Such examples of the ways in which “education” is spoken about, and by extension meant and defined, in fact are ubiquitous and can be found in a variety of geographical and institutional contexts. In the summer of 2009, in one instance, the Kosrae State Department of Education held an “Educational Awareness” conference geared to public school teachers and the community at large; the tag line, to be found everywhere from the banners announcing the conference to the t-shirts later worn by participants, declared the purpose of the conference: “Everything for the Child.” The implications embedded in such an event include the assumptions that the Kosraean community is simply not “aware” of education or its “benefits”; that Kosraean teachers and parents do not, presently, do “everything for the child” (an arrogant and surprisingly not uncommon supposition often pronounced by proponents—usually foreign consultants—of “education” in this formulation); and that the path to dedicating “everything for the child” lies through an adherence to the principles and values inherent in formal state-sponsored “education” and “educational awareness.”

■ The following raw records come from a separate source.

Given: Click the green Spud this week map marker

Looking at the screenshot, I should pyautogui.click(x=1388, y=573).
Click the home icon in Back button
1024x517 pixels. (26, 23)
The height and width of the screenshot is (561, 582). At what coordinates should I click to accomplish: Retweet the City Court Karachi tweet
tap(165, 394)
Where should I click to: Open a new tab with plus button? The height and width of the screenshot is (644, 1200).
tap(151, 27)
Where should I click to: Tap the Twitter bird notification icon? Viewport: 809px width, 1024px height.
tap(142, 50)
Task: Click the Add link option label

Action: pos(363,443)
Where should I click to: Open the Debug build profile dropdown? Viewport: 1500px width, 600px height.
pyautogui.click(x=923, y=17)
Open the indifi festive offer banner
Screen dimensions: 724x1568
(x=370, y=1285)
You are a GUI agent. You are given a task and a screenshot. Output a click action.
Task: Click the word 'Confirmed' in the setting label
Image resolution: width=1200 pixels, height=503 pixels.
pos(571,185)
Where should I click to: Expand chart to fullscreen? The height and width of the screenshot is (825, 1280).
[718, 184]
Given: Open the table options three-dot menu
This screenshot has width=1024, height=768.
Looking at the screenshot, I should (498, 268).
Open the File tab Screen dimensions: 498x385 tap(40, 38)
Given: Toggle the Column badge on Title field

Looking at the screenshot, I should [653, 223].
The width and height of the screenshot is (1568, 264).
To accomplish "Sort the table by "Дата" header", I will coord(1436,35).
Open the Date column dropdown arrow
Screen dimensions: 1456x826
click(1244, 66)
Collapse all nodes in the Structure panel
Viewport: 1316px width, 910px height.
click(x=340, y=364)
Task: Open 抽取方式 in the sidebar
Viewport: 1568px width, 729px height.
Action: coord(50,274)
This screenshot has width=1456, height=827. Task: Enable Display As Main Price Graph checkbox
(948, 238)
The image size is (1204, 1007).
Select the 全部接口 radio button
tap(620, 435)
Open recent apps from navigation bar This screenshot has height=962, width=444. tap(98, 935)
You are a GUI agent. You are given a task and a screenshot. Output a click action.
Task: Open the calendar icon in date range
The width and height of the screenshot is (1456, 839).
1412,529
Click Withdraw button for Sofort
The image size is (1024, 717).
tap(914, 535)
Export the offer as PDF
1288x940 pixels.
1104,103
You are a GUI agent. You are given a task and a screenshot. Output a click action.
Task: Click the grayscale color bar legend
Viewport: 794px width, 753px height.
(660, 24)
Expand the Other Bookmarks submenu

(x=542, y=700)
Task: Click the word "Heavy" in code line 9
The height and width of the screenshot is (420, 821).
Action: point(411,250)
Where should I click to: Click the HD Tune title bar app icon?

What each of these examples demonstrates, in a word, is a normalization of school and schooling in the islands of Micronesia that looks unsurprisingly like the American models upon which they are based. Here the normalization of the discourse and practices of school is the process by which one is required to employ a particular vocabulary in order to engage in the conversation; that is, there is one “normal” way to speak of school, a way that is non-contingent, uncontestable, and precludes and forecloses on alternative considerations of how and when one speaks of school or schooling. Moreover, such an approach suggests that school, and by extension the problematic term “education,” is somehow an ontological experience that is universal, essentializable, and coincidentally American. In other words, the proper way, and indeed the only way, to “educate” Micronesians is by employing American (i.e., “universal”) schooling habits and practices. Furthermore, since the Palauan example above was written more than four decades before our Marshallese and Kosraean illustrations, it seems reasonable to conclude that this process of normalizing school in the region is not new, yet at the same time it is nonetheless relatively recent.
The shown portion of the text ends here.